### EXCERPT TO READ
--------------------------------

A reduction in ease of use is a small price to pay for that kind of flexibility.


AndyL on June 26, 2008 2:21 AM

Seriously, I wonder if it's mainly Windows programmers leading the XML charge?

In my experience Windows-only programmers are more likely to automatically assume that you need a special-purpose GUI for every little thing you might someday want to do.

AndyL on June 26, 2008 3:06 AM

@Sam Schutte: True, I don't use XML everywhere. For example simple ini-files are fine enough with key-value-pairs. I don't want to see huge amounts of config data in XML-files, I would rather put the data into a database, where data belongs in the first place.

Also simple data transfer files are just fine with comma separated values. But XML is good in general for structured data markup when you have proper tools for handling the files and when you want some more robustness into data transfer or such.

Silvercode on June 26, 2008 3:09 AM

The way I see it, is that it helps to SEE how the COMPUTER will read it.

Yopu can see the structure of the data, not how each element is displayed.

Jonny on June 26, 2008 3:13 AM

@Alex

Well, your format seems reasonable, but I wouldn't call them s-exps.

Moreover, what's with the closing parens on separate lines? :)

(control.model
..(control.model.A
....nb.chemicals = 1
....damping = 0.1
....nb.cell.neurons = 1
....nb.edge.neurons = 4))

(template
..(beam.template
....load = 6000.0 # newton
....radius = 0.001 # meters
....width = 2.0 # meters
....height = 1.0 # meters
....nb.hrz.patches = 8
....nb.vrt.patches = 3)))

Mikael Jansson on June 26, 2008 3:37 AM

The next time you're chossing NOT an XML file, just think about it.
That's all I'm saying.

titrat on June 26, 2008 5:29 AM

As far as I know now all the coders are too much busy with the DHTML. why you are still talking about HTML

Startlogic Review on June 26, 2008 6:17 AM

If you have a problem with an XML file, write an XSLT and turn it into whatever you want. Or use whatever API you wish to get the result you want. You can use any number of methods, and any programmer can come along and can easily manipulate what you created.

You have a problem with a text file, you can spend who knows how long cutting and pasting it into whatever you wish.

Fact is, Jeff, you're plain RONG. XML isn't difficult to mentally parse, you're too stubborn to conform to XML's syntax. Sure, it isn't elegant, but it's familiar, accepted and widespread. Having more people work in XML means that less people write their own arcane format that may or may not be the same as JSON or whatever easier format you're espousing.

This is a non-issue, you're making it worse by encouraging the regular joe-programmer types to go off on their own and make up their easier to read types that others will have a hard time understanding.

--------------------------------

### SET OF TASKS
• 1. In the XML discussion thread, where would the writer who doesn't want huge amounts of config data in XML files rather put that data?
• 2. Continue the XML discussion thread, starting after its last sentence, with a short passage in the same informal style.

### SUPPLIED DATA

--------------------------------

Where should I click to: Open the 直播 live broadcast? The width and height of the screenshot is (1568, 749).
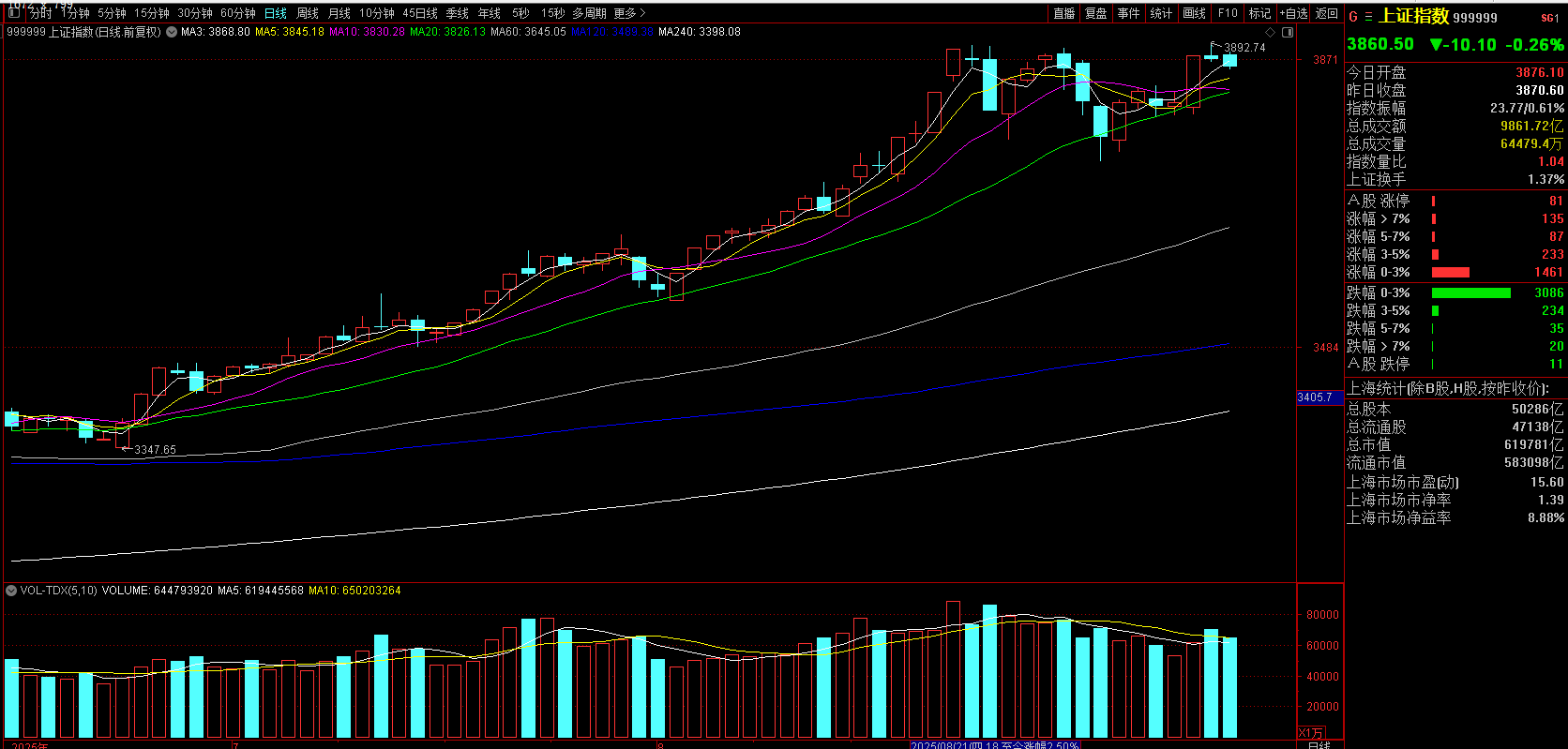tap(1063, 13)
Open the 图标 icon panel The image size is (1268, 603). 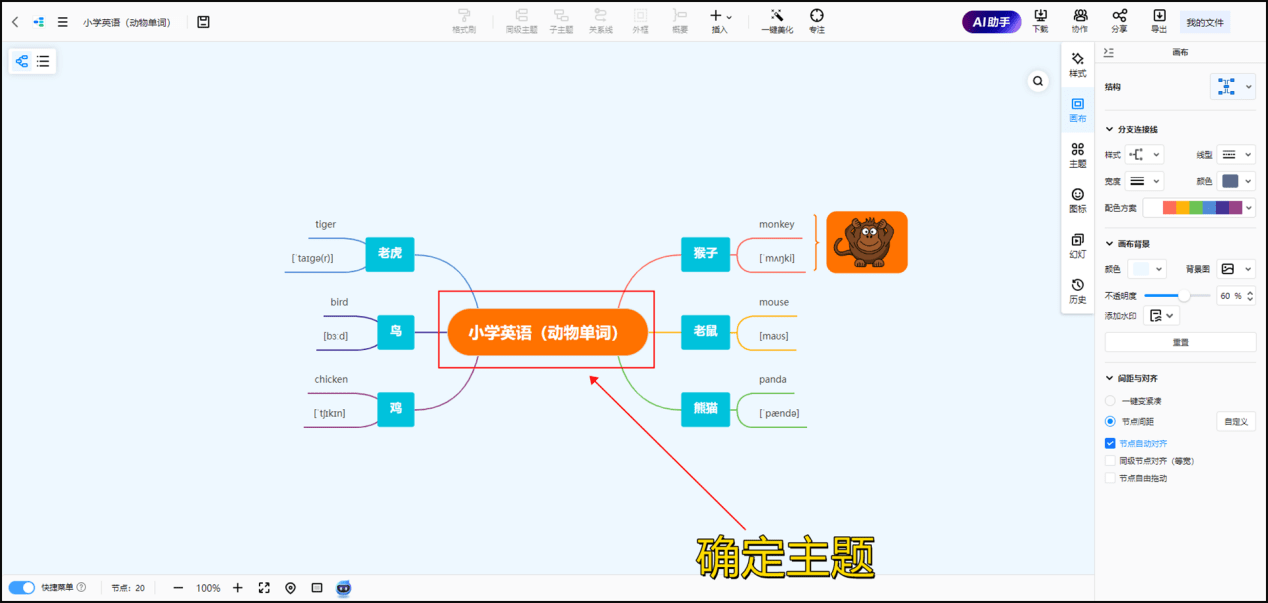(x=1078, y=202)
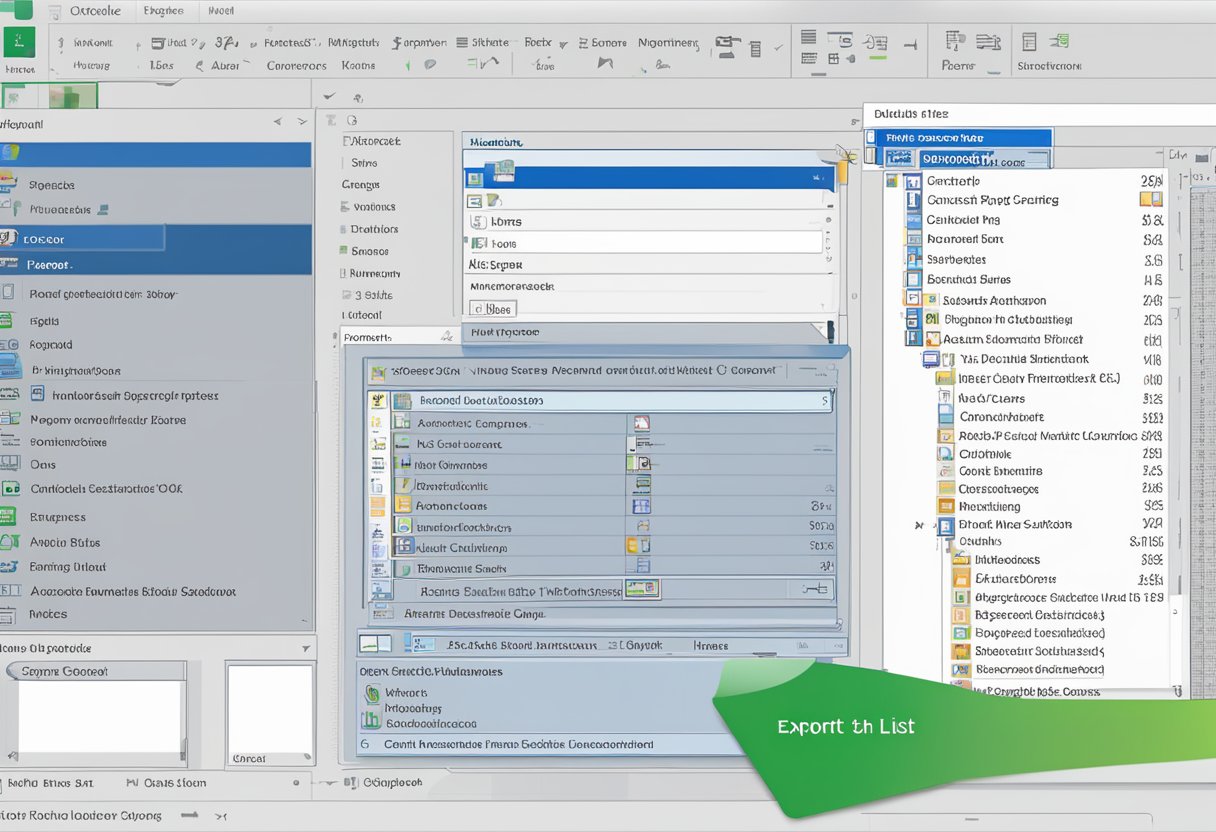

--------------------------------

### EXPECTED OUTPUTS
• 1. Into a database.

• 2.
David on June 26, 2008 7:17 AM

The example is a toy, you really need a good example of XML gone bad:

exec program=${localPsExec} verbose=${verbose}
arg path=\\${target.name}/
arg value=-accepteula /
arg value=-w/
arg path=c:\windows\system32\inetsrv\/
arg value=appcmd /
arg value=start /
arg value=site /
arg value=site.name:${site.name}/
/exec

vs

${localPsExec} \\${target.name} -accepteula -w c:\windows\system32\inetsrv\ appcmd start site site.name:${site.name}

I love ant and nant but XML was a painful choice for a build tool. There has to be a better way.

Gareth Farrington on June 26, 2008 7:38 AM

XML is OK if you have the bandwith to spare: every line of code I don't write, don't foul up and don't debug makes me happy. Let me rephrase that: each line of code is the enemy, out to eat my guts.

When I want to read XML, there is Visual Studio and IE that can collapse pieces of the document. VS2008 is also very helpful if you have the XSD on hand.

I never type XML. I can't even memorize the ?XML ...? declaration. Or was it !XML ...!? Doctor Who cares.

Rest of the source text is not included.